Catalan government computer systems were attacked by professional-style hackers during the disputed independence vote on Nov. 9, putting basic services at risk, Regional President Artur Mas said.
The attacks began the day before the ballot and peaked as 2.3 million Catalans went to the polls, with information requests to regional-government computers increasing 60,000- fold, Mas said at a press conference in Barcelona today. The attacks put emergency services and the the delivery of medical prescriptions at risk, he said.
“We’ve never suffered such a big attack,” Mas said today. “We suspect this wasn’t the action of a few amateur hackers.”
Eighty-one percent supported a full split from Spain in the ballot and about 37 percent of potential voters turned out, adding to pressure for Spain’s Prime Minister Mariano Rajoy to engage with Mas. The Catalan leader went ahead with the vote in the face of a Constitutional-Court ban and ignoring prosecutors’ orders to the regional police to identify the public officials who facilitated the vote.

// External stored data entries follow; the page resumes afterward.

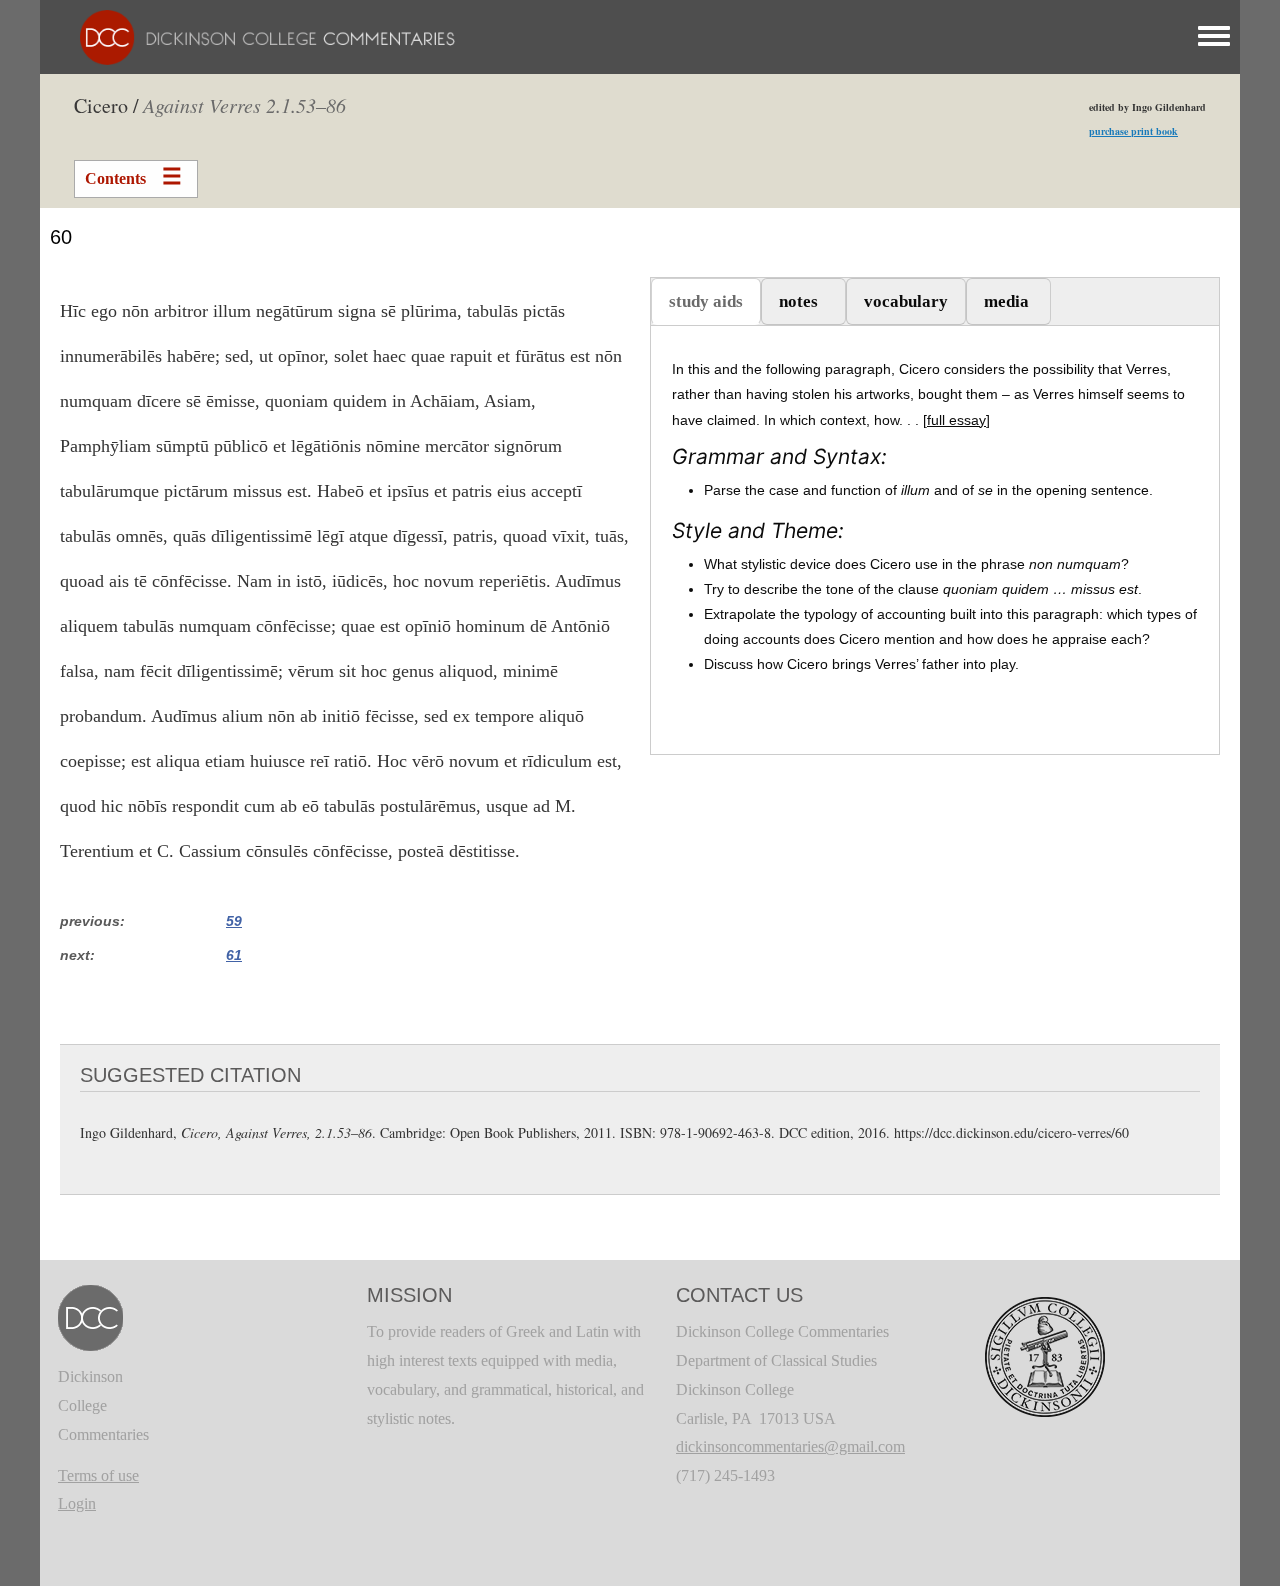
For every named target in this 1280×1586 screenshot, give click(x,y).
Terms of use (98, 1475)
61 (234, 955)
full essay (956, 420)
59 (234, 921)
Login (77, 1503)
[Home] (257, 35)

The ballot marks the highest point so far in a four-year resurgence of separatist sentiment which has put Rajoy on the defensive as he struggles to maintain the support of voters amid a raft of corruption allegations and the harshest budget cuts in a generation. Rajoy had said for the past year the vote wouldn’t happen because it breached the constitution.
Mas plans to open negotiations with other parties calling for a formal, binding vote on independence before deciding on his next move. Mas has written to Rajoy asking him to discuss the conditions for a referendum, he said. The regional elections could be used as a de facto referendum if Rajoy refuses to budge, he added.
“It’s not about doing elections for their own sake, it’s a question of how do we hold a definitive consultation,” said Mas. “Elections are just the tool for doing this consultation.”